Uppercuts to head or body are blocked by dropping your forearm or hand onto the opponent's upshooting fist or forearm. You may be able to
counter with either a regular outside hook, or an overhanded hook thrown like the "sneaker".

hugh grant
10-14-2010, 05:06 AM
So its more of a block where you take your forearm away from your face and meet the punch, rather than raising your hands against the side of your chin?

Spartacus Sully
10-14-2010, 05:14 AM
So its more of a block where you take your forearm away from your face and meet the punch, rather than raising your hands against the side of your chin?

http://www.freecirclefighting.com/jdbook.pdf

figure 58 page 67

also page 72 figure 65 and 66

let me know if you need me to explain it better.

hugh grant
10-14-2010, 01:55 PM
In figure 58 you just basically hold your arm out with palm facing opponent and let him hit your elbow it looks like.

Are these common blocks in pro boxing?

Spartacus Sully
10-14-2010, 02:06 PM
In figure 58 you just basically hold your arm out with palm facing opponent and let him hit your elbow it looks like.

Are these common blocks in pro boxing?

elbow? its the side of your forearm on the opponents forearm. have you looked at the other images? there all pretty much the same thing, perhaps your looking at the wrong image if this one stands out to you.

hugh grant
10-14-2010, 02:15 PM
Sorry, i meant forearm and not elbow a slip of the tongue. Thanks anyway.
So its not the traditional or probably more common way of just placing your hand on your face to protect against hooks, and probably more safe.

Spartacus Sully
10-14-2010, 02:31 PM
Sorry, i meant forearm and not elbow a slip of the tongue. Thanks anyway.
So its not the traditional or probably more common way of just placing your hand on your face to protect against hooks, and probably more safe.

well your book recommends it so......id at least give it a few trys in sparring and see if you like it.

i prefer it. i keep my right hand in tight to my face glove allways almost touching my chin all i do is flick out the palm and my forearm catches the punch usually right at the wrist. pretty much the same motion i use to catch jabs with my right, just flick out the palm.

hugh grant
10-14-2010, 05:46 PM
Its almost similar to an outside parry isnt it or how its performed?

Spartacus Sully
10-15-2010, 01:04 AM
Its almost similar to an outside parry isnt it or how its performed?

well a parry is when you your opponet throws a jab and you use your right to bat it to the left or your left to bat their right to the right.

this is a glance off or a wedge block. the block just stops the punch from coming and and dosnt really do anything with the arm and the block is what you should be using for hooks.

while the glance off is for jabs and straights which is the same thing but your
pushing out to push your opponet off balance.

is this what your refering to as an outside parry?

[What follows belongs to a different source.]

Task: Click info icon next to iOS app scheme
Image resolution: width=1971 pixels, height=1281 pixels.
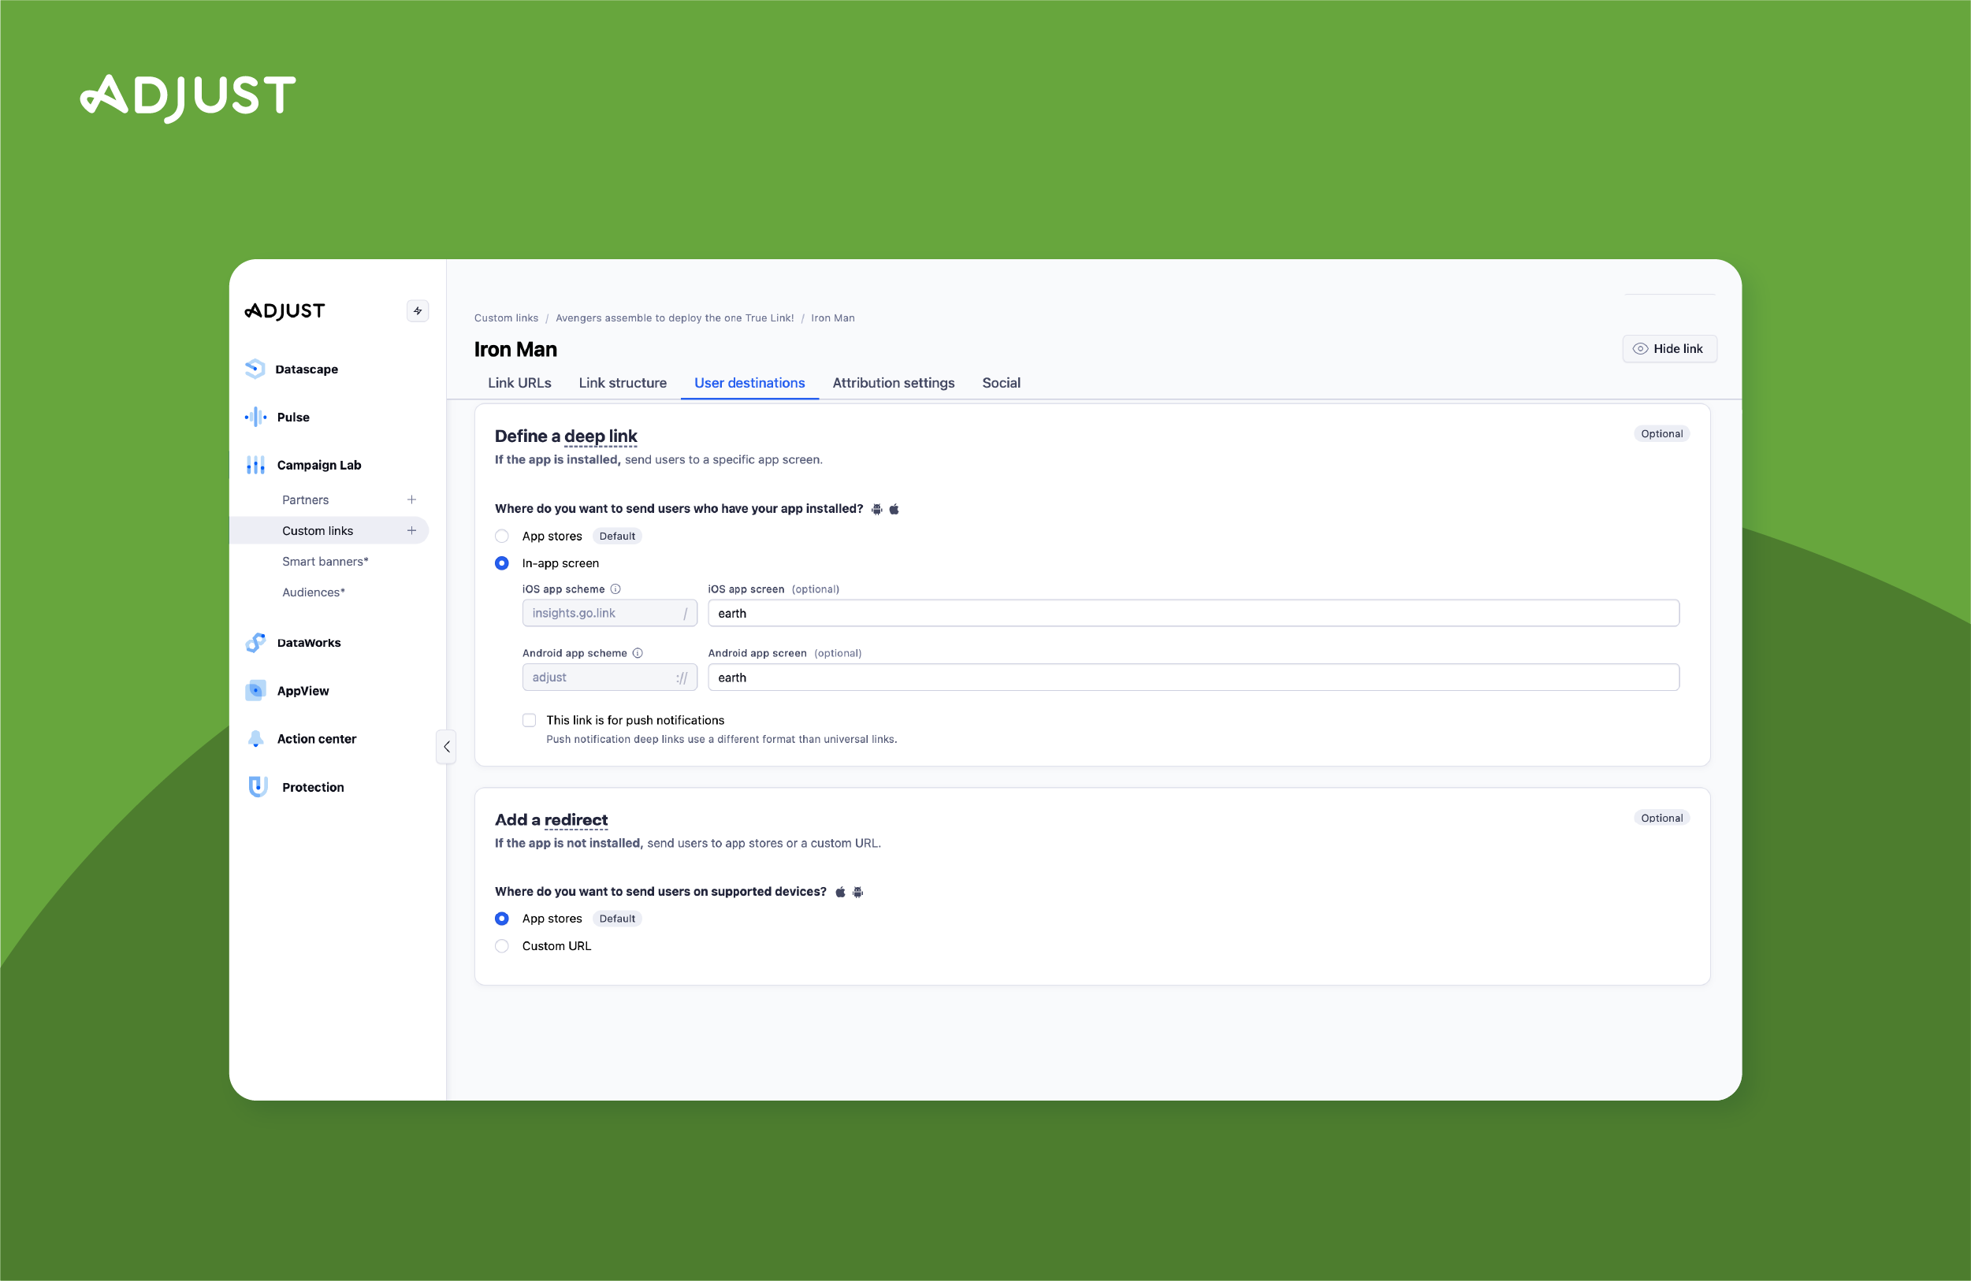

or are you talking about coming in and using a whisking motion with your wrist to throw the punch out words?

hugh grant
10-15-2010, 08:34 PM
Well outside parry im describing is when they throw a left jab, and you with your right hand just parry it or deflect their punch with the back of your right hand.
If they throw a straight right, you with the back of your left hand just deflect their punch, so their punch goes past your left ear almost.

Hard to explain in words sometimes. But the wedge block seems more solid if that makes sense?

Spartacus Sully
10-16-2010, 01:36 AM
Well outside parry im describing is when they throw a left jab, and you with your right hand just parry it or deflect their punch with the back of your right hand.
If they throw a straight right, you with the back of your left hand just deflect their punch, so their punch goes past your left ear almost.

Hard to explain in words sometimes. But the wedge block seems more solid if that makes sense?

Yeah sounds about the same but id say the wedge a much better choice.

like make a outside parry stance and have some one push your hand to your shoulder then take a wedge block stance and have them Try to do the same thing and youll see the diffrence in sturdyness.